Constrói um mundo, com seus costumes, ritos sociais, regras de conduta, valores, julgamentos de caráter, expectativas, geografia, distâncias, vestimentas, ritmo, para abrigar um tipo de amor que nada tem de extraordinário, exceto sua paciência. “O amor não precisa ser físico”, me disse uma aluna de 15 anos ao definir esse sentimento entre Elizabeth e Darcy, que começa desde etapas avessas ao próprio amor: a indiferença, a repugnância, o desprezo, a raiva, o orgulho e o preconceito. O enredo lento que vai transformando pouco a pouco essas emoções iniciais em admiração, gratidão e respeito exige do leitor a mesma paciência.

Nesse sentido, trata-se também de um romance sobre o tempo. O tempo do casal protagonista, que demora a se reconhecer como tal. O tempo também de uma sociedade inglesa do final do século XVIII, rural, tradicional, patriarcal, de valores aristocratas e burgueses.

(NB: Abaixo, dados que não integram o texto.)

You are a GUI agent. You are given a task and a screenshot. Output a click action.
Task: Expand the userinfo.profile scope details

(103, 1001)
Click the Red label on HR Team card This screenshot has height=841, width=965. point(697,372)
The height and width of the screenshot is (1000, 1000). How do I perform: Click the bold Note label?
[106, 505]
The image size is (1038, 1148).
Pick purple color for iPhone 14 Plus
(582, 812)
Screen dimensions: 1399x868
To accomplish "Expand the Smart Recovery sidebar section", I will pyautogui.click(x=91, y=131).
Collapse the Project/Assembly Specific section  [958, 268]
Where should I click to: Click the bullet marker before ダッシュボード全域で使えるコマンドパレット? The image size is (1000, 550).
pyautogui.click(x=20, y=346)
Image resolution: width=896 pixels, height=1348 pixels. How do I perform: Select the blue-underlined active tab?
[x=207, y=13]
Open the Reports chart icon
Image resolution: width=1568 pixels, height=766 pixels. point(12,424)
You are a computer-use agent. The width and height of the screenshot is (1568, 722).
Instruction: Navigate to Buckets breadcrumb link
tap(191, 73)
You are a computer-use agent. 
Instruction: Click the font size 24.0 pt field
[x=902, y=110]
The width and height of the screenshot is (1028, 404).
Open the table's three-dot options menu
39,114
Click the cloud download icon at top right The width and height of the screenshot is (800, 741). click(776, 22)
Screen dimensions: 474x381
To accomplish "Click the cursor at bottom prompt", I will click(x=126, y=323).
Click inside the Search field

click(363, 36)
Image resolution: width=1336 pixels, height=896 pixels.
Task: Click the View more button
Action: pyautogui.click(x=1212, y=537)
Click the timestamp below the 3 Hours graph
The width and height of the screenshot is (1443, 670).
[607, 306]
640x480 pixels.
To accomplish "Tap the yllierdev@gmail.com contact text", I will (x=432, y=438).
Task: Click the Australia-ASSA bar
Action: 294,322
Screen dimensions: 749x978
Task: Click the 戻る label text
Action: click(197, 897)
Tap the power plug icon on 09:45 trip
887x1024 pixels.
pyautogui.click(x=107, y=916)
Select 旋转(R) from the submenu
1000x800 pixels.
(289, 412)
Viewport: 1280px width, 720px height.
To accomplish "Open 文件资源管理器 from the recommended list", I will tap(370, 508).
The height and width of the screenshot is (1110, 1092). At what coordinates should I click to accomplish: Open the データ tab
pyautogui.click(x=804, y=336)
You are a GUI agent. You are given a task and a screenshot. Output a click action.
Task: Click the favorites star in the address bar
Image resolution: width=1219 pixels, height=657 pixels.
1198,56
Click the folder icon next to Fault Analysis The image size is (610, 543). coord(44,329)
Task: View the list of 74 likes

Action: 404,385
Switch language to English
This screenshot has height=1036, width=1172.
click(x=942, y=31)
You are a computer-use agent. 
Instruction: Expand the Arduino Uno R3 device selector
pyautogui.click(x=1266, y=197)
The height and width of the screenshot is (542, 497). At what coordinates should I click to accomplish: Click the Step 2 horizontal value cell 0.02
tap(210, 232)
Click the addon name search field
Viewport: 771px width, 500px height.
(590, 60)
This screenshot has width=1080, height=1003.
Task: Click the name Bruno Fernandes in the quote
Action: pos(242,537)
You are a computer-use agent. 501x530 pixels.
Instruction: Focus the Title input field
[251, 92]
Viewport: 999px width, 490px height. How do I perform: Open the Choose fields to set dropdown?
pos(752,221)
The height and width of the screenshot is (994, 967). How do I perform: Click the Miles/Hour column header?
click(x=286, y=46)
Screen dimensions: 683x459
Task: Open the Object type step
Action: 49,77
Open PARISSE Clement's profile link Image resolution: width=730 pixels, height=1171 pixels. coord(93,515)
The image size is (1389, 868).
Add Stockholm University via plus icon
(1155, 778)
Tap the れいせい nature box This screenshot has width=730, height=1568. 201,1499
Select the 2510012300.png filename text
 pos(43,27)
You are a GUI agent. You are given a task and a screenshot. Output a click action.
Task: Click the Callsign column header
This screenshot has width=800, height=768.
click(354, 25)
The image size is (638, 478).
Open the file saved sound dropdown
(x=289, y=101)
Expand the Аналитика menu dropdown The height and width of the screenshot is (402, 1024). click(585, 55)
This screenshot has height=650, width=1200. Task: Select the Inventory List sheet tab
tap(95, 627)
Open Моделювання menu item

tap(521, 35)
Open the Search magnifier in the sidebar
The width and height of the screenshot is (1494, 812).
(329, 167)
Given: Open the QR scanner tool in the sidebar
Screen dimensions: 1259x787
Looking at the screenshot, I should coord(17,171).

Um ano precisou decorrer, e 400 páginas de romance, para que Elizabeth enfim confessasse pela primeira vez a seu pai, referindo-se a Darcy: “Eu o amo”. Não houvera contato físico íntimo entre os dois, apenas meneios de cabeça, rubores, caminhadas por bosques, olhares entrecruzados na mesa de jantar, diálogos afiados, no máximo duas danças compartilhadas num baile. A dimensão do corpo quase nunca é notada. Muitas vezes há apenas o silêncio tenso, desejante, de duas pessoas que se esperam; ou a distância entre suas residências, entre suas classes; ou a caligrafia de suas cartas.

Muitos aspectos me impressionam na escrita de Jane Austen: a enorme vivacidade do caráter dos seus personagens, que possuem personalidades tão precisamente construídas que se torna impossível duvidar das suas escolhas, falas, da sua presença viva; também a modernidade da sua construção narrativa: tudo na linguagem é muito ágil, preciso, claro, e de modo algum a autora se perde em descrições enfadonhas, em um acento exagerado ou aguado; mas principalmente me impressiona a sua contenção em represar o amor ao longo de todo o livro, em ir sugerindo-o através de pequenos detalhes, de gestos, olhares, sobretudo me impressiona a sua capacidade de confundi-lo, de nos fazer esquecê-lo na maior parte do tempo, para só revelá-lo plenamente ao final, nos últimos capítulos. A mesma contenção dos seus personagens é a contenção utilizada pela autora para contar sua história. Assim, também é exigido que o leitor se contenha diante dessa história de amor, que tenha calma, que se acerque do próprio desejo, que o limite, que o observe com cuidado e à distância.